As we learned before, you may want to try use linear regression. It looks reasonable if we add some requirements that prdict "y=1" if hypothesis is larger than 0.5 and predict "y=0" if hypothesis is smaller than 0.5. However, if we add more training sets far from data sets like (30, 1), the linear regression cannot give best prediction. You can check this very simply.

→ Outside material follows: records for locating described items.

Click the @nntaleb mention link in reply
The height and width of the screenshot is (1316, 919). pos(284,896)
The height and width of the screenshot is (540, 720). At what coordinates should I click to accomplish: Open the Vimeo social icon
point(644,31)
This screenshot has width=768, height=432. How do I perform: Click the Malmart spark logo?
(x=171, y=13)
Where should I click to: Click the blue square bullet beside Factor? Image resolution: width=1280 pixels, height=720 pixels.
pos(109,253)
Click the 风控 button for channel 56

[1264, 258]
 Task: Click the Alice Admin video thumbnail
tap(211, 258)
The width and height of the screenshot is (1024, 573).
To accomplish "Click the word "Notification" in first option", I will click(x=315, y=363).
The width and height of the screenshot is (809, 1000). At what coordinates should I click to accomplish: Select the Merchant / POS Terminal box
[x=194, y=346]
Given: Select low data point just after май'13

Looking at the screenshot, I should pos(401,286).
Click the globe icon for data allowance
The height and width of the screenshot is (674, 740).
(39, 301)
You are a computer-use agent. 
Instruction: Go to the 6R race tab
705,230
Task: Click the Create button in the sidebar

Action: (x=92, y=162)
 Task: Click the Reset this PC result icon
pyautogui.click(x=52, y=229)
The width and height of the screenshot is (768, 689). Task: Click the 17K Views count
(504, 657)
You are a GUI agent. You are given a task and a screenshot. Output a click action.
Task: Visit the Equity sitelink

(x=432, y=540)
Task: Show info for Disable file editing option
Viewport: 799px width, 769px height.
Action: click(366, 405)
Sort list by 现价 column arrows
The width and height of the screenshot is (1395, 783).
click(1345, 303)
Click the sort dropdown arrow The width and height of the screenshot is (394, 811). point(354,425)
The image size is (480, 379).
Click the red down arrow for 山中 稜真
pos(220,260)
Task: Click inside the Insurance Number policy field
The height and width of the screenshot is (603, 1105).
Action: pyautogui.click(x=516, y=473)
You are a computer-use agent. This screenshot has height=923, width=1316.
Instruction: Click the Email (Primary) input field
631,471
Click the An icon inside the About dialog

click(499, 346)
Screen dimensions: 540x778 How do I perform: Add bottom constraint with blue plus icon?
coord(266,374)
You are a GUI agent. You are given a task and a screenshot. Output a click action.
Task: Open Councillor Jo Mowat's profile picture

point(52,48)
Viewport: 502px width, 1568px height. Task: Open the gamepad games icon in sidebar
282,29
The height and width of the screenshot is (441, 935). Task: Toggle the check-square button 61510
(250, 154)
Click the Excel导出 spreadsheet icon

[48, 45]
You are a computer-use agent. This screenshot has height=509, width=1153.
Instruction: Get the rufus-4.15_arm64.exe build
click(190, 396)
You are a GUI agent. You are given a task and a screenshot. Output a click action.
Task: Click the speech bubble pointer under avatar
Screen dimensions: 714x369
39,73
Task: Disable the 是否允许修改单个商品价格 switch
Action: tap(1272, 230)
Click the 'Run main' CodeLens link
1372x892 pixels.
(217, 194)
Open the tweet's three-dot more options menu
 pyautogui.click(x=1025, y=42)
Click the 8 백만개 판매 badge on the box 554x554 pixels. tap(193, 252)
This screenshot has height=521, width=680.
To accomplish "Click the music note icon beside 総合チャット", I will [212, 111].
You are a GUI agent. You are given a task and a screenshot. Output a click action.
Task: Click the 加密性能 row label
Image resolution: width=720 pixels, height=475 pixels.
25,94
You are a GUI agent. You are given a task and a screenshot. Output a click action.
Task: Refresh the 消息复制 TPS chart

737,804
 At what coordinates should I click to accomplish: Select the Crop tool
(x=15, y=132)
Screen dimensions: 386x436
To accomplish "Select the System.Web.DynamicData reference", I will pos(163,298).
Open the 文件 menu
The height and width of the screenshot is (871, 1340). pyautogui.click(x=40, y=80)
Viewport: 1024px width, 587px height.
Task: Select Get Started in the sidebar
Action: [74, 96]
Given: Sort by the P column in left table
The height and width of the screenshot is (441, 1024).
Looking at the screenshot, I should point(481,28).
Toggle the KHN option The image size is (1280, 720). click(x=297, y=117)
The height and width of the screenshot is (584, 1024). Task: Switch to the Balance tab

Now, we want new hypothesis model unlike linear regression. The requirement for new hypothesis is it's range is from 0 to 1 because we only have two y value (0, 1). Another requirement is it need to change its value rapidly at the threshold. The best candidates for this is logistic function or sigmoid function. Also, new regression using logistic function is called logistic regression(The reason why we use regression in classification is that the output of function is basically continuous) $$\text{Requirements : }0 \le h_\theta(x) \le 1$$ $$\text{Hypothesis : }h_\theta(x) = g(\theta^T X)$$ $$\text{Sigmoid function : }g(z) = \frac{1}{1+e^{-z}}$$ $$\longrightarrow h_\theta(x) = \frac{1}{1+e^{-\theta^T X}}$$

classification_example

Then, how we can interpret the output of hypothesis? The best interpretation is probability. That is if we get the 0.6 hypothesis value, we can tell candidate have 60% chance of expected output. We can write this by equation $$h_\theta(x) = P(y=1|x;\theta)$$ $$P(y=0|x;\theta) = 1-P(y=1|x;\theta) = 1- h_\theta(x)$$ We can also bring new concept "Decision boundary". Because we have only two kinds of output 1 or 0, we need to predict result based on probability. The standard is 50% probability or 0.5 hypothesis output. If the result of hypothesis is larger than 0.5, we can predict the output is 1. $$\text{Predict }y=1\text{ if }h_\theta(x) \ge 0.5$$ $$\text{Predict }y=0\text{ if }h_\theta(x) \lt 0.5$$ In the sigmoid function, the function output become 0.5 when its input is 0. $$g(z) \ge 0.5 \text{ when } z \ge 0$$ $$h_\theta(x) = g(\theta^TX) \ge 0.5 \text{ when } \theta^T X \ge 0$$ $$"y=1" \text{ when } \theta^TX \ge 0$$ $$"y=0" \text{ when } \theta^TX \lt 0$$ $$\text{Decision boundary : }\theta^TX=0$$ The classification also can be used when the results are categorized into circular form by adding high order polynomial term.